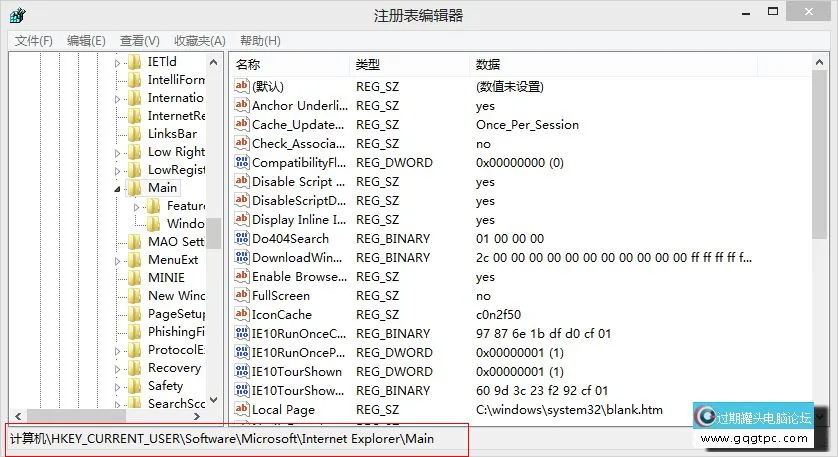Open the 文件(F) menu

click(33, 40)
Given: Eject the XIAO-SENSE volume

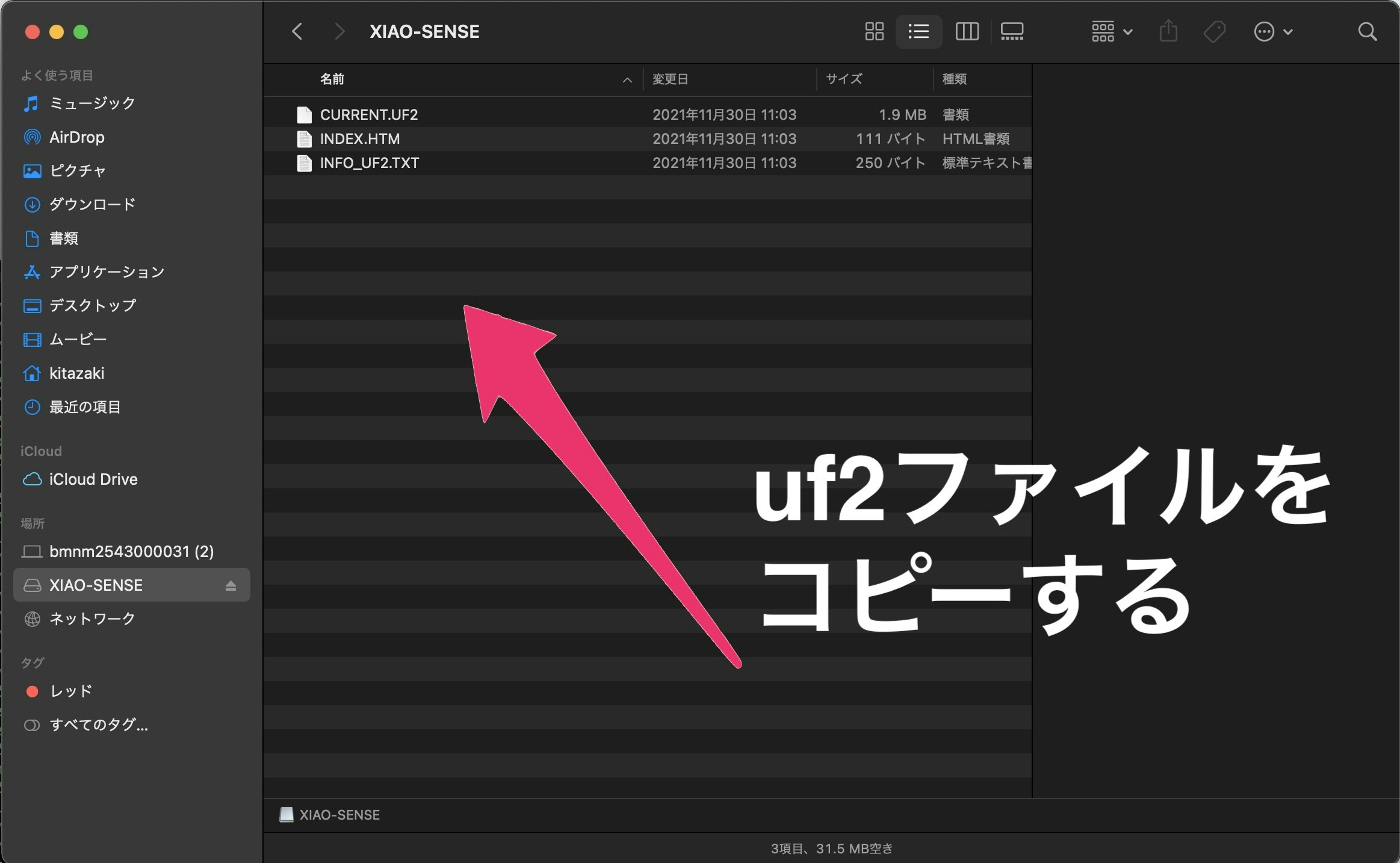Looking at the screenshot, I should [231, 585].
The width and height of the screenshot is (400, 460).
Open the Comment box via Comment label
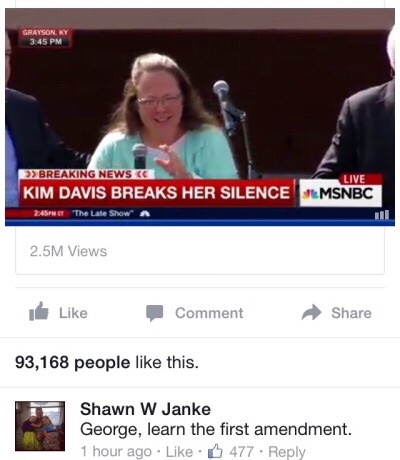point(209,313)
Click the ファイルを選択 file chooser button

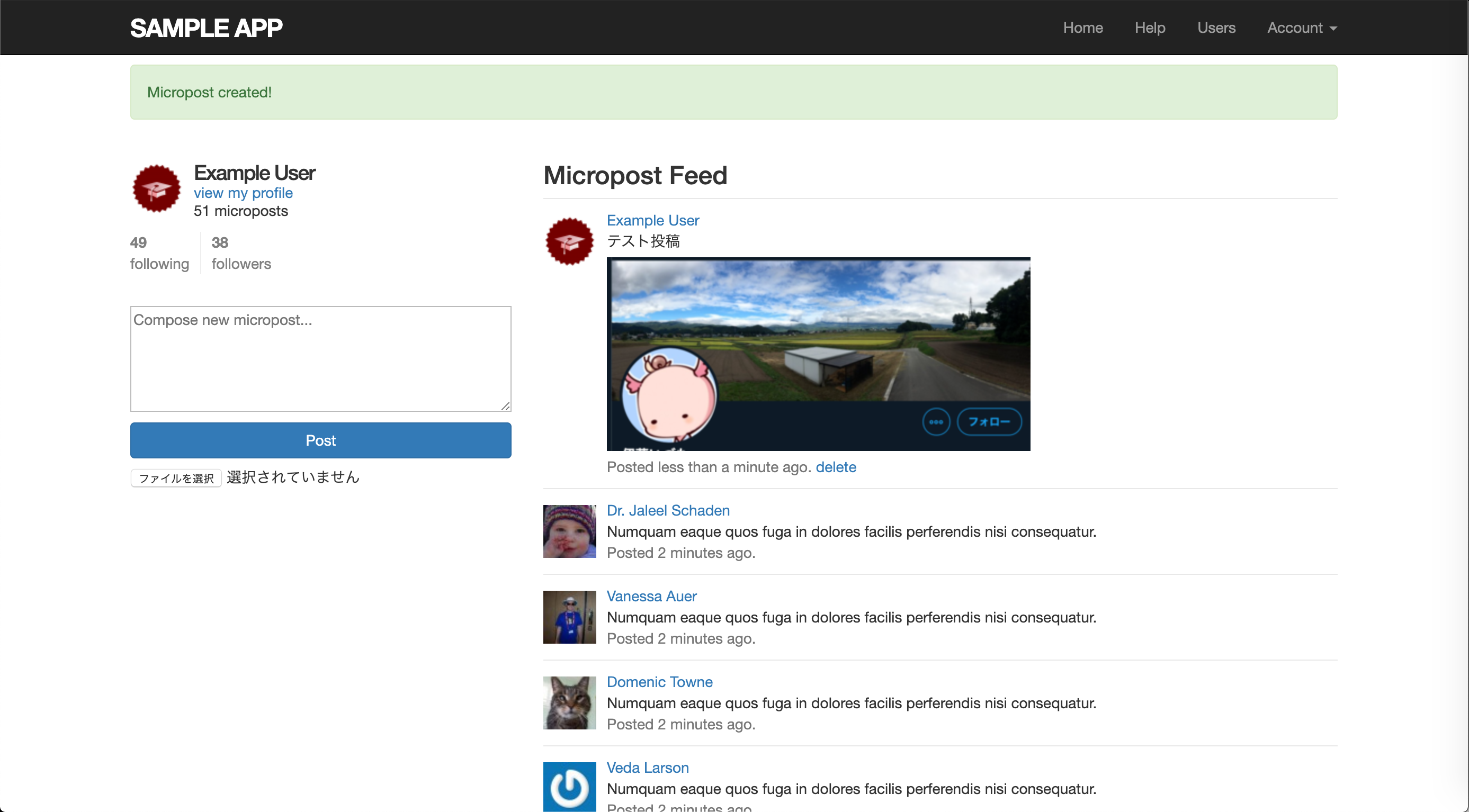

• [REQUIRED TASK]: Could you copy all of the rows above line for line, without changing anything, and leave the pictures out of your copy?

• [SOLUTION TO THIS EXERCISE]:
Open the 文件(F) menu

click(33, 40)
Given: Eject the XIAO-SENSE volume

Looking at the screenshot, I should [231, 585].
The width and height of the screenshot is (400, 460).
Open the Comment box via Comment label
point(209,313)
Click the ファイルを選択 file chooser button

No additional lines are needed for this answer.